• AUSGEWÄHLTER ABSCHNITT:
——————

Der Nachholbedarf in Konsum und Produktion und damit Nachfrage nach deutschen Maschinen und Konsumgütern ist Moryson zufolge „reichlich vorhanden“. Nur komme die deutsche Industrie mit der Produktion wegen des Mangels an Vorprodukten nicht hinterher. Jüngsten Daten des Statistischen Bundesamts (Destatis) zufolge ist der Auftragsstau so hoch wie nie seit Beginn der Zeitreihe im Jahr 2015: Bei gleichbleibendem Umsatz und ohne Neubestellungen benötige die Industrie 7,8 Monate, um die bereits vorliegenden Aufträge abzuarbeiten. „Vielleicht haben einige Besteller es vor diesem Hintergrund auch erst einmal aufgegeben, immer neue Güter zu bestellen, und warten ab, wie sich die Lage weiter entwickelt“, vermutet Moryson.

——————

• GEGEBENE DATEN:

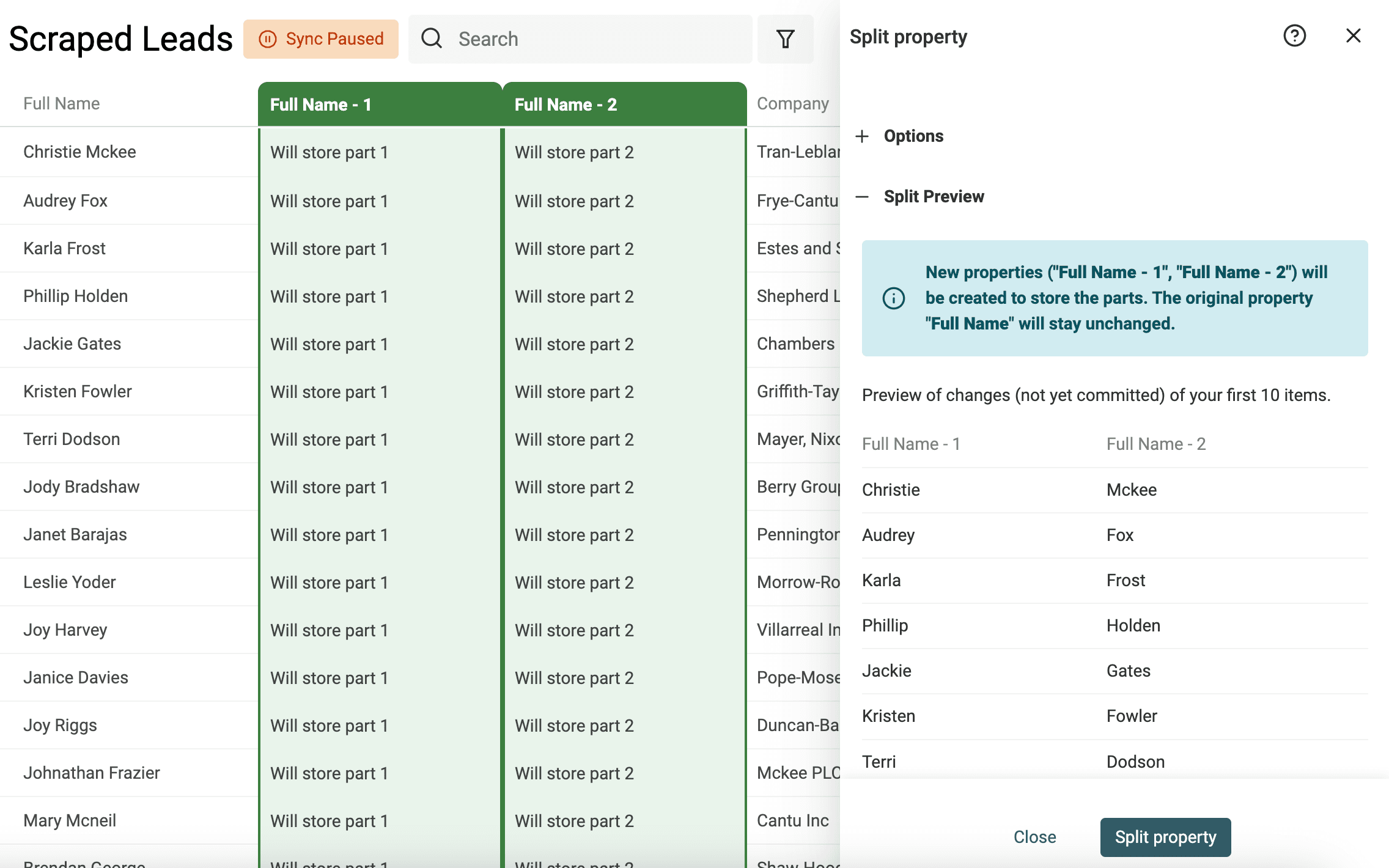Close the Split property panel
This screenshot has width=1389, height=868.
click(x=1353, y=36)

——————

• AUFGABE 1: Wie viele Monate bräuchte die Industrie laut dem Abschnitt über den Auftragsstau, um die schon vorliegenden Aufträge abzuarbeiten?
• AUFGABE 2: Nenne alle Aussagen, die der Abschnitt über den Auftragsstau Moryson zuschreibt.
• AUFGABE 3: Schreib den Abschnitt über den Auftragsstau in der deutschen Industrie nach seinem letzten Satz weiter.
Diese Daten kommen aus einer anderen Quelle.

• ANTWORT 1: 7,8 Monate, bei gleichbleibendem Umsatz und ohne Neubestellungen.

• ANTWORT 2:
- Der Nachholbedarf in Konsum und Produktion und damit die Nachfrage nach deutschen Maschinen und Konsumgütern ist „reichlich vorhanden“.
- Die deutsche Industrie kommt wegen des Mangels an Vorprodukten mit der Produktion nicht hinterher.
- Vielleicht haben einige Besteller es erst einmal aufgegeben, immer neue Güter zu bestellen, und warten ab, wie sich die Lage weiter entwickelt.

• ANTWORT 3:
Volle Bücher helfen nicht
Allerdings, so mahnt Thomas Gitzel, Chefökonom der VP Bank, müssten wir „gerade lernen, dass die deutsche Wirtschaft auch mit proppenvollen Auftragsbüchern in die Rezession rutschen kann“. Die Unternehmen schätzen den weiteren Geschäftsverlauf deutlich schlechter ein, wie die jüngsten Entwicklungen der Einkaufsmanagerindex und des Ifo-Geschäftsklimas zeigen. „Im gegenwärtigen Umfeld von Krieg, Materialknappheiten und steigenden Zinsen wächst auch das Risiko von Stornierungen“, betonte Gitzel.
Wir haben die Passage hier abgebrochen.